> **Extract**:
This also explains why military action seems
the only resort: since the Palestinians are seen as bent on destroying
Israel through some atavistic impulse, the only conceivable way of
confronting them is through military might.
The second force is also an old-new phenomenon: an Islamic
civilisation bent on destroying the Jews as a faith and a nation.
Mainstream Israeli orientalists, supported by new conservative
academics in the United States, helped to articulate this phobia as a
scholarly truth. These fears, of course, cannot be sustained unless
they are constantly nourished and manipulated.
From this stems the second feature relevant to a better understanding
of the Israeli Jewish society. Israel is in a state of denial. Even in
2010, with all the alternative and international means of
communication and information, most of the Israeli Jews are still fed
daily by media that hides from them the realities of occupation,
stagnation or discrimination.
This is true about the ethnic cleansing
that Israel committed in 1948, which made half of Palestine’s
population refugees, destroyed half the Palestinian villages and
towns, and left 80% of their homeland in Israeli hands. And it’s
painfully clear that even before the apartheid walls and fences were
built around the occupied territories, the average Israeli did not
know, and could not care, about the 40 years of systematic abuses of
civil and human rights of millions of people under the direct and
indirect rule of their state.
Nor have they had access to honest reports about the suffering in the
Gaza Strip over the past four years. In the same way, the information
they received on the flotilla fits the image of a state attacked by
the combined forces of the old anti-Semitism and the new Islamic
Judacidal fanatics coming to destroy the state of Israel. (After all,
why would they have sent the best commando elite in the world to face
defenceless human rights activists?)
As a young historian in Israel during the 1980s, it was this denial
that first attracted my attention. As an aspiring professional scholar
I decided to study the 1948 events and what I found in the archives
sent me on a journey away from Zionism. Unconvinced by the
government’s official explanation for its assault on Lebanon in 1982
and its conduct in the first Intifada in 1987, I began to realise the
magnitude of the fabrication and manipulation. I could no longer
subscribe to an ideology which dehumanised the native Palestinians and
which propelled policies of dispossession and destruction.

> **Goal**:
In the passage on Israeli society, which events did the writer decide to study as an aspiring professional scholar?

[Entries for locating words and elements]
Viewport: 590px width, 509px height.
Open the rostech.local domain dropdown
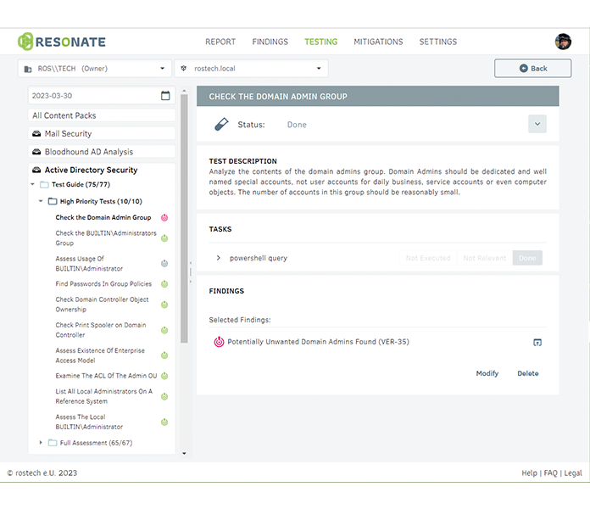[x=251, y=69]
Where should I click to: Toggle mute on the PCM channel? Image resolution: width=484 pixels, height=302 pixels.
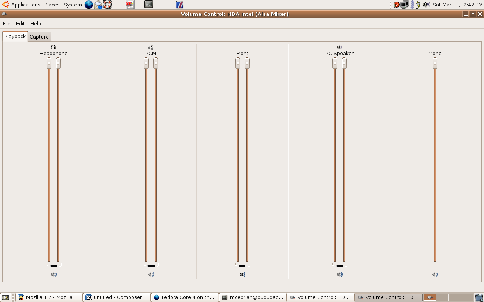pyautogui.click(x=151, y=274)
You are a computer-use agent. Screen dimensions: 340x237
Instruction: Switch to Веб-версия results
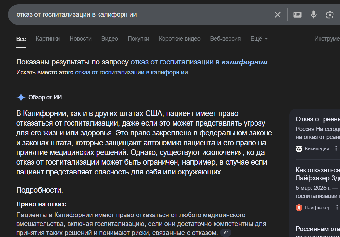(x=225, y=39)
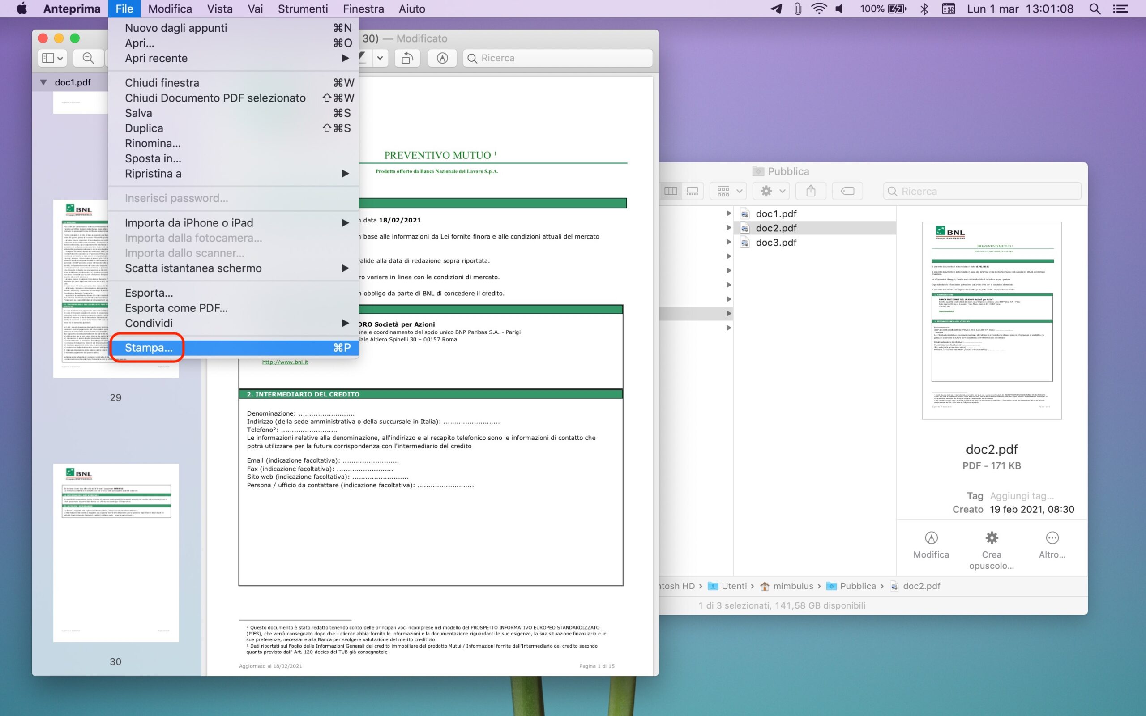Screen dimensions: 1146x716
Task: Switch Finder to gallery view
Action: point(692,191)
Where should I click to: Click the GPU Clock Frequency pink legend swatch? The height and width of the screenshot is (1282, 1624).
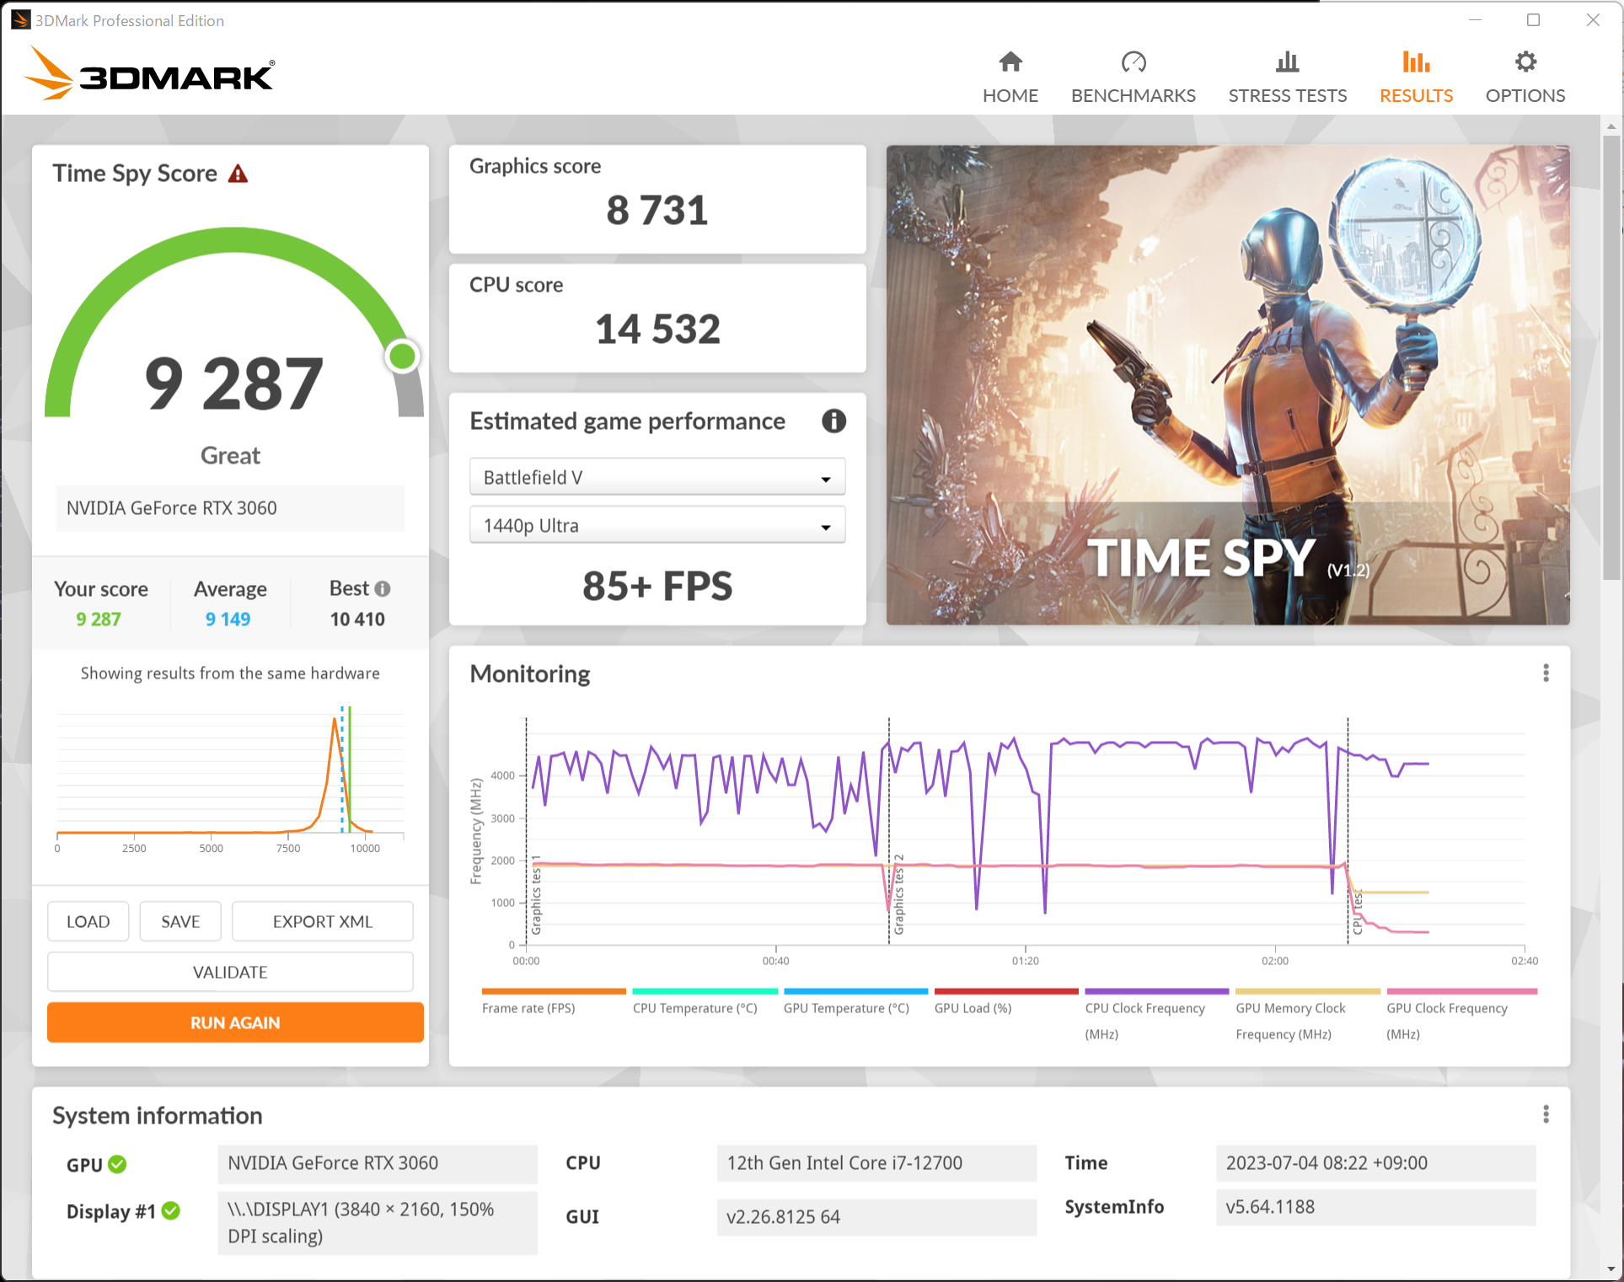1461,992
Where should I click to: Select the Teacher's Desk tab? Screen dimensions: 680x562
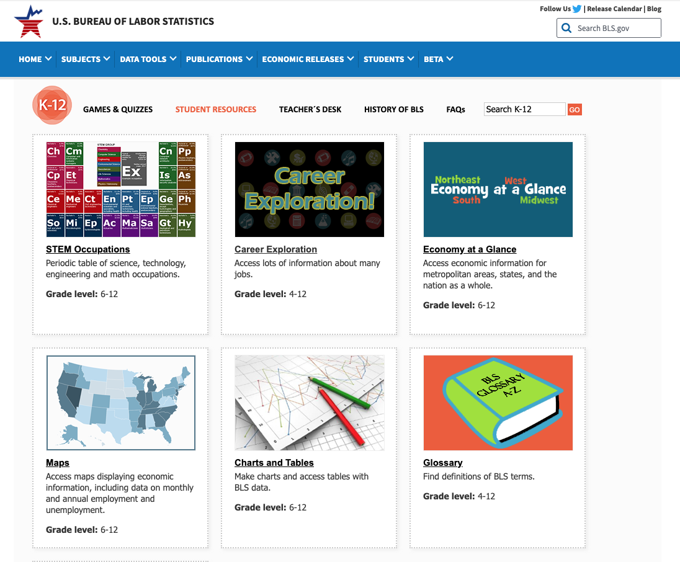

> **Response to this exercise**:
The 1948 events.